No se me ocurre otra forma de
expresar un estado de ánimo. Tengo una ocupación que me permite vivir, un lugar
donde hacerlo con dignidad, y una salud que no aparece reflejada en gráficos a
la baja en el pie de una cama. Mi cuenta bancaria no rebosa como la de algunos
acaudalados ciudadanos adscritos al Forbes pero su apunte está en números
negros en la cuenta del debe, por lo que el director de mi entidad bancaria
todavía no me ha negado los buenos días.
A pesar de estos tiempos recesivos
que se viven, muchas personas están instaladas en situaciones parecidas solo
que no lo saben. Como el trabajador de un Organismo público que esta mañana discutía
airado detrás del mostrador por un expediente que le habían endosado
perteneciente a otra sección diferente a la que ocupaba. Cuando llegó mi turno,
me atendió de manera displicente con una mueca indisimulada de contrariedad en
el rostro y un tono desabrido y poco amistoso. Una excepción sin duda porque mi
experiencia con otros funcionarios ha sido siempre positiva, eficaz y cordial.
Pensé que con su aspecto rubicundo, un trabajo vitalicio y una actitud
diferente, a aquel hombre las cosas no le irían tan mal.

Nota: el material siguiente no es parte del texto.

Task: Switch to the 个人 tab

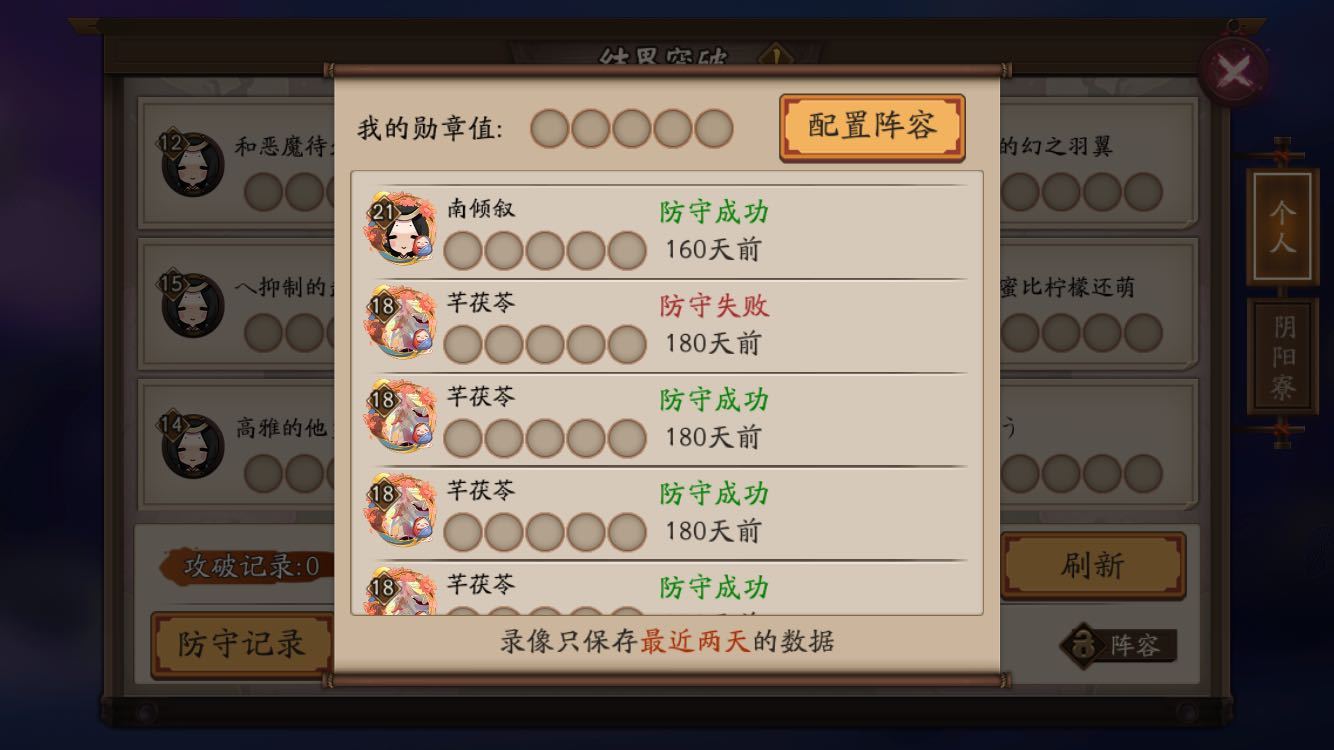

Las sonrisas imborrables o la
regularidad anímica son sin duda un imposible o un artificio. El ser humano es
infeliz por naturaleza. Pero no siempre resulta difícil relativizar. Entre un
caviar Almas y un plato de arroz
hervido hay una amplia variedad de alimentos con los que nutrirnos y tesituras
vitales a caballo entre el triunfo y la tragedia. Nuestra proyección en el
trato con los demás no puede depender de un mal despertar, de una avería en
nuestro coche o de un virus que se ha instalado en nuestro disco duro.
Y salvo psicopatías u otros
trastornos nada más fácil que empatizar. Empatizar empapándonos de las
desgracias del mundo, sin equidad ni misericordia. Y si el mundo resultase muy
grande, hacerlo a la vuelta de la esquina.
El otro personaje de esta
reflexión trabaja en una cafetería. Ayer me decía que trata de ser agradable
con los clientes porque de eso depende su trabajo. Poco más…. su marido en paro
desde hace dos años, un niño enfermo al que debe pagar la prótesis y un
alquiler que sostiene su techo.
Empaticé. Creo que nunca un café
con leche me ha sabido tan bien. Bendeciré mi suerte y sobre todo me tragaré
mis menudencias sin improntas de carácter que contaminen a los demás.
Los que no pueden decir a mí también me va bien no se lo merecen.